Johnson isn’t above acknowledging his resemblance to the Thrombleys. “I’m essentially a Hollywood liberal,” Johnson explained. “So I didn’t want to just point fingers at people on the opposite side of the spectrum, I wanted to self-indict. I wanted to look at myself and say I’m not perfect either.”
An Awkward Dinner
There is one scene that perfectly summarizes the way Knives Out comments on class and immigration without the need to stop the story and preach to the audience. It’s a quick scene. The Thrombeys are gathered in the living room in their huge mansion. Marta finds them in the middle of a conversation about politics. None of them consider themselves racist, yet the entire family is talking about people entering the country “the right way,” with no circumstance being able to justify being undocumented in America (along with a passing mention of children being kept in cages). We see Walter (Michael Shannon) ask Marta about how her family entered the country and Linda tells her that she doesn’t need to answer, but goes ahead and responds on her behalf anyway.
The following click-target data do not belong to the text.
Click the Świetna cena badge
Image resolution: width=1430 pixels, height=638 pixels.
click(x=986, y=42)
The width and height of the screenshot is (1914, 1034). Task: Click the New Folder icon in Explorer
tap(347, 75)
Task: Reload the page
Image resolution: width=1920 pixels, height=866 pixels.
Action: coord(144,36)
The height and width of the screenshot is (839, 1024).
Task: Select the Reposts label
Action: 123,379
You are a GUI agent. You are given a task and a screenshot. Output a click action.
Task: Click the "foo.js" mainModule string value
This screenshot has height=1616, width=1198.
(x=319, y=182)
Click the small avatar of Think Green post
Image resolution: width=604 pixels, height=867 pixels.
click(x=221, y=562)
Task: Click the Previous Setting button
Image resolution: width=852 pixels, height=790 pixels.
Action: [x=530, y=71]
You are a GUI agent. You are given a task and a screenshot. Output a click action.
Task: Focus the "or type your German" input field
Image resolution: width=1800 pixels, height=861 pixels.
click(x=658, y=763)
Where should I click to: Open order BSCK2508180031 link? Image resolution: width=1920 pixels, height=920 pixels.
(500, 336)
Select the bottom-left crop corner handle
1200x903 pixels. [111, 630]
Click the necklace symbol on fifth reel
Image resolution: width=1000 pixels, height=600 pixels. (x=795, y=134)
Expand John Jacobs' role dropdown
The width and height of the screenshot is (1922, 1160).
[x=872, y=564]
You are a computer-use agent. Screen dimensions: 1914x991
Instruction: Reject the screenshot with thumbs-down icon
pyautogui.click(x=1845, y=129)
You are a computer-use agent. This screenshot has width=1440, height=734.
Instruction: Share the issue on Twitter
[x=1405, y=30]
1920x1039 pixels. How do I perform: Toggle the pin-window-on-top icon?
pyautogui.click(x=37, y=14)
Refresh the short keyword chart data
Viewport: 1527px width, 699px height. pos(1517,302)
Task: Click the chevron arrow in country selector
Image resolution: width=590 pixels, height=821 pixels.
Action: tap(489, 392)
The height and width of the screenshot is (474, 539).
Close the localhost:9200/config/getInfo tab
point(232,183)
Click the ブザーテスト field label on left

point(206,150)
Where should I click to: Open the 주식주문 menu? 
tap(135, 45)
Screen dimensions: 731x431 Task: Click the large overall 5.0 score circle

The scene comes as quickly as it goes. While the movie is always on the side of Marta and immigrants, the scene serves to show how much the family argues about political topics while trying to use Marta as a prop, with no regard for how she actually feels about the conversation or how the issues directly affect her. That Knives Out came out on Thanksgiving, at the same time as millions of American families traveled home to their families and had conversations just like this one, isn’t a coincidence.
“I thought that if I’m actually following through on this being a period piece in 2019,” Johnson told us. “Then we could not shy away from this. It would honestly just be weird to have this family not argue about politics because every family I know, including my own, after a few glasses of wine they start diving into politics. It’s just organic to these characters to be fighting about that, because it’s also something we fight about with our families. I felt like putting a caricature of that on the screen where the movie obviously has this perspective on it, but all of us can also laugh at ourselves a little bit.”
The genius of Knives Out is in the way it not only subverts your expectations in terms of taking a whodunit and placing a Hitchcock thriller in the middle of it, but in the way it does that at the same time as it tells this story of an immigrant Latinx woman, something that is still not common in a movie with as many big names as this one. For Johnson, finding a way to convey the film’s commentary without hitting the audience over the head with it was crucial.
“I think an audience can smell when you’re preaching at them,” Johnson said, before using video games as an analogy for how to convey themes and ideas in genre films. “My favorite video games are the ones without cutscenes. I think the height of the art of creating a game is if the gameplay itself is able to communicate both the rules of the game itself, and also the story of the game as you’re playing along, as opposed to stopping the gameplay and having something that imitates a movie and tells you through a bunch of dialogue what’s happening. What I’m always trying to do with genre is to avoid doing cutscenes. You don’t have to stop and preach at the audience because the very form of what you’re doing is the perspective you’re communicating to them. ”
Knives Out In Spanish Movie Online
Indeed, the movie manages to convey a clear criticism of liberal hypocrisy, entitlement, and the microaggressions immigrants face day to day, while still having Daniel Craig delivering speeches about donut holes and Chris Evans telling everyone to eat shit. Knives Out is not only a highly entertaining film, but it has a lot to say.